More than 800 people from across the communities served by the tram network commented on TfL’s plans to remove existing ticket machines, which only sell a small number of the more expensive paper tickets every week and do not allow customers to top up their Oyster cards.
TfL says the plans follow the successful introduction of cashless buses across London in July 2014 and all comments or suggestions received as part of the public engagement were considered and where appropriate taken on board as part of this wider decision.
It said in a statement: “The ticket machines were installed when the tram system opened in 2000 and now have such low usage that it is no longer cost effective to maintain them or have them replaced.”

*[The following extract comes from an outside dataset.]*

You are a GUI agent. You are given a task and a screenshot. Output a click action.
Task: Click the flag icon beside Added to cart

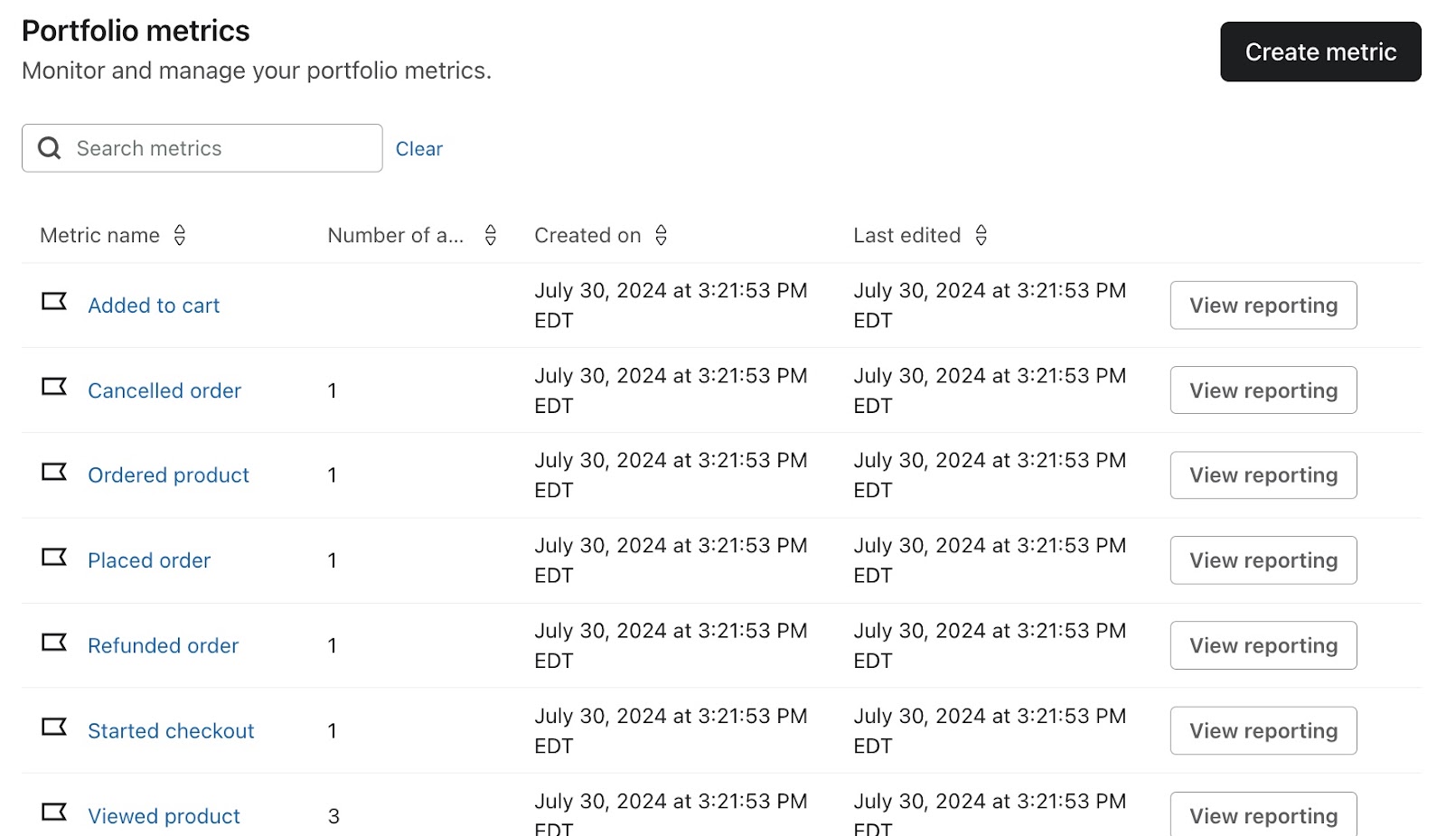pyautogui.click(x=54, y=301)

Only 0.3 per cent of single tram journeys - fewer than 250 single tickets per day - were made using a ticket bought from a tram ticket machine last year. Since the plans were first announced last year, this number has now fallen further to just 66 single tickets a day.
This low number now means providing and maintaining ticket machines at every stop is not covered by ticket sales and TfL believes this cost could be better spent on initiatives to improve the tram network for customers.
A paper ticket bought from a ticket machine costs £2.60 whereas the equivalent pay as you go single fare with Oyster or contactless just is £1.50. The Mayor’s Hopper fare means pay as you go customers get unlimited tram and bus journeys for £1.50 within one hour of touching in on the first tram or bus journey.
Any customers who still buy paper tickets will need to switch to Oyster or contactless payment.